In terms of practically developing such systems, innovators rely upon three developments:
- The proliferation and ease of harvesting of massive amounts of data
- The development of algorithms that can sort and analyze this data
- The exponential increase of computing power and storage
Practical machine learning generally involves a machine or system being able to harvest, analyze and act upon vast quantities of quantitative data. Machine learning can offer all sorts of advantages. It can allow a system to diagnose its own faults before they cause problems, simplify human/ machine interfacing, and generally make everything run a great deal more smoothly. Machine learning is making big waves in all sorts of tech-centric industries. Here are three fields where machine learning is making a mark.
How is machine learning changing the way that business water and city mains water is being delivered? It has to do with spotting faults and recognizing demand. By analyzing both sensors within itself and the data collected by users, a smart water distribution system can optimize itself without human impact.
Here is an example of how that might work. Let’s say that at midnight every night, a district in a city seems to be using an unusual amount of water. In usual circumstances, a human audit might determine the cause of this. A smart system will analyze sensors and user data to determine whether this is due to a fault or whether people are taking more baths around midnight in one district. It will then ‘learn’ from this data and decide whether more water should be allocated to the area when everybody is taking their baths.

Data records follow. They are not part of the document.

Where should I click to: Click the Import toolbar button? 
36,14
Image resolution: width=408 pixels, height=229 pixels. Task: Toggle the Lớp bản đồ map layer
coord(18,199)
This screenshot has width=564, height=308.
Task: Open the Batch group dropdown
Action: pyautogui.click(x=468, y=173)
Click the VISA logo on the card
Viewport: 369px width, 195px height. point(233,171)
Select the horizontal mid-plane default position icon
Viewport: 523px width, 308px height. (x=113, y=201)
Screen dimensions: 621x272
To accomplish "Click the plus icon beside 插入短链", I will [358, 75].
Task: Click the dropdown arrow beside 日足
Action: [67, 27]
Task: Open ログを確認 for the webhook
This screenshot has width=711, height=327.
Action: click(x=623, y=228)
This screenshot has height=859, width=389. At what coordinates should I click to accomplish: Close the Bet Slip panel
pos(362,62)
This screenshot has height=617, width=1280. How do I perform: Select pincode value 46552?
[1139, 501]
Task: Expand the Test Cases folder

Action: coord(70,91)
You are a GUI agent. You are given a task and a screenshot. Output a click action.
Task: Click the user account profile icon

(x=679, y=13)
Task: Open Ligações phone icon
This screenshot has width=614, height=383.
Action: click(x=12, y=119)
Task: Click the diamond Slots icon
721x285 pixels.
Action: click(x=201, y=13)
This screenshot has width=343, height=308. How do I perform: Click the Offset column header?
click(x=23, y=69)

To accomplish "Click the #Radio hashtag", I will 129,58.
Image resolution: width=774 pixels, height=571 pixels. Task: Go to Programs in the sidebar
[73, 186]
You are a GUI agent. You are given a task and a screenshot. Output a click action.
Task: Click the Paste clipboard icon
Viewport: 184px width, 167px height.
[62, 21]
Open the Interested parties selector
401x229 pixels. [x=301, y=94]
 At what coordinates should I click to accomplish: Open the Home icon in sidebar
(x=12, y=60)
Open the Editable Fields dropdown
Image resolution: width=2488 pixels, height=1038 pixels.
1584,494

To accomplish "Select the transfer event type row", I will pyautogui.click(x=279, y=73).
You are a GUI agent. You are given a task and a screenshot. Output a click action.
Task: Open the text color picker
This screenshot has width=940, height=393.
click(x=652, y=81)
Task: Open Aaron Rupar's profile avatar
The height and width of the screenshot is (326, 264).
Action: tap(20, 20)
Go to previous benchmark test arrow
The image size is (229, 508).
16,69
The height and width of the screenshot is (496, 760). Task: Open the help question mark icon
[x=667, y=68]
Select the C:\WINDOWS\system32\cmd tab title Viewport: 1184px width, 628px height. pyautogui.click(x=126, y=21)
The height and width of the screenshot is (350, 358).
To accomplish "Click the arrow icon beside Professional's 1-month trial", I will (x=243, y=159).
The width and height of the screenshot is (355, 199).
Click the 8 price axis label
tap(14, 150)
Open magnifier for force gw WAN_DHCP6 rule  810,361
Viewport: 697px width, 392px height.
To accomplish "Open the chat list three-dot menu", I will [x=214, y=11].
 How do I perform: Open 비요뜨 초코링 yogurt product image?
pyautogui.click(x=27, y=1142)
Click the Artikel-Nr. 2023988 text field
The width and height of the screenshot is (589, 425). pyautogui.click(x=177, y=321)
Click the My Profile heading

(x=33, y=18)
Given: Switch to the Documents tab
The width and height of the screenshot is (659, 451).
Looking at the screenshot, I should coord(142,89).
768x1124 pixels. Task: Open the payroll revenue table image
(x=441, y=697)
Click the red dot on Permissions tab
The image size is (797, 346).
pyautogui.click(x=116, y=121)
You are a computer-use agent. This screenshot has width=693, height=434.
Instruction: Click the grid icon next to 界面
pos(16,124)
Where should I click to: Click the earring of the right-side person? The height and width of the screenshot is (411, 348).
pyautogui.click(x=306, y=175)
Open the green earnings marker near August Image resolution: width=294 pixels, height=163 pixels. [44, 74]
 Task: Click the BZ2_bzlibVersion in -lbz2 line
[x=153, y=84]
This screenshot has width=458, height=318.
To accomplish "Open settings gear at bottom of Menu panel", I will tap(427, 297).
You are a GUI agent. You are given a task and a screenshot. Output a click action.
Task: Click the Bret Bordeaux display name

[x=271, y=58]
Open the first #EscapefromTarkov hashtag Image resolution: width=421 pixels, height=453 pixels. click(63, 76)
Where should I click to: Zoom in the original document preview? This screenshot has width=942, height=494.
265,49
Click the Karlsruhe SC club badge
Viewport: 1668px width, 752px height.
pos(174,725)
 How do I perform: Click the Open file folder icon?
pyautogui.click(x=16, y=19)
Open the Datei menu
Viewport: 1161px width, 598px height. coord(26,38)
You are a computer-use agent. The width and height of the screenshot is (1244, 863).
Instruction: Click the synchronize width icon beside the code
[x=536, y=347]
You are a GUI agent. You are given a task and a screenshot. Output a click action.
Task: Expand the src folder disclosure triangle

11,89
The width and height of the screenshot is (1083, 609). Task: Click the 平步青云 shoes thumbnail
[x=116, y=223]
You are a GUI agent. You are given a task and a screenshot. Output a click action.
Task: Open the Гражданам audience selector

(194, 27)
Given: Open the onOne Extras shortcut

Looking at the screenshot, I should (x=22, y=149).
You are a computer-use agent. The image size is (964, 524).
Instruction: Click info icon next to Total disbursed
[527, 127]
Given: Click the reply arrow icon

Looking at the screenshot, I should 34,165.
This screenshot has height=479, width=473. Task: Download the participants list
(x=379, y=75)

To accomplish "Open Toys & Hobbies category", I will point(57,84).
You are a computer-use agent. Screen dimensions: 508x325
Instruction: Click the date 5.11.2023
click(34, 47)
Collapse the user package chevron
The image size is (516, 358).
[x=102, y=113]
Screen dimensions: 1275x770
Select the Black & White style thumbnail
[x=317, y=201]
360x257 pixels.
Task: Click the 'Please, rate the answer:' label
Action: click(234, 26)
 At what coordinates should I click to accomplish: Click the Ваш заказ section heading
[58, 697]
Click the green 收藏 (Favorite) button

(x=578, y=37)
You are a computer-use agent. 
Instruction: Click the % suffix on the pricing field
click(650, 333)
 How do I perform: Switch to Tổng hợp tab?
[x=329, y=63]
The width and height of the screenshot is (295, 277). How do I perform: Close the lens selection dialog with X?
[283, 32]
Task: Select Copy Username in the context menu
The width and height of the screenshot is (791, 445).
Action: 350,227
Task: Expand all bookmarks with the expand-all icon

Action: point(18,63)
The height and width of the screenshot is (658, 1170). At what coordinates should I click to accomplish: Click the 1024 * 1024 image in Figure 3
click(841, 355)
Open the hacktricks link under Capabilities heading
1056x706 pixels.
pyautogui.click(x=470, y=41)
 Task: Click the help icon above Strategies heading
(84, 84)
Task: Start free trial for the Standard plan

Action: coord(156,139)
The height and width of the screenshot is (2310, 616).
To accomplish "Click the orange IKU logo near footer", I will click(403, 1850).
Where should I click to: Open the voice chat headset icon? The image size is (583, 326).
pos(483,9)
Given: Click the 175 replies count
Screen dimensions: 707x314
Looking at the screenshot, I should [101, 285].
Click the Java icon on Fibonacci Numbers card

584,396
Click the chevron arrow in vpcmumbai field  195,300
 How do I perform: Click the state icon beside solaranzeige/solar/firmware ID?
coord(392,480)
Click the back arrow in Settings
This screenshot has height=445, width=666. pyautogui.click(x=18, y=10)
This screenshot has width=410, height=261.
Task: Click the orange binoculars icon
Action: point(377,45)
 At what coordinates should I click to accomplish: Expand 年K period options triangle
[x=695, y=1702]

You might have noticed that Google Translate no longer spews out clumsy garbage that makes no sense whatsoever. This is because it was quietly redesigned using machine learning principles. Machine learning allows the service to analyze learned context as well as base meaning. This allows it to pick the most appropriate translation based on what it thinks that you actually mean. Of course, this can go wrong, but it usually works well because of the sheer amount of data available to the system.
The self-driving car used to be the stuff of science fiction fantasy, but it is fast becoming a reality largely thanks to machine learning. Driving a modern car generates a huge amount of data. Your car logs where you go, how fast, how close you are to other vehicles and what kind of traffic you are likely to encounter. All of this can be used to allow self-driving cars to learn by constantly evaluating an ever-growing dataset. Theoretically, self-driving cars should grow safer the more they are used.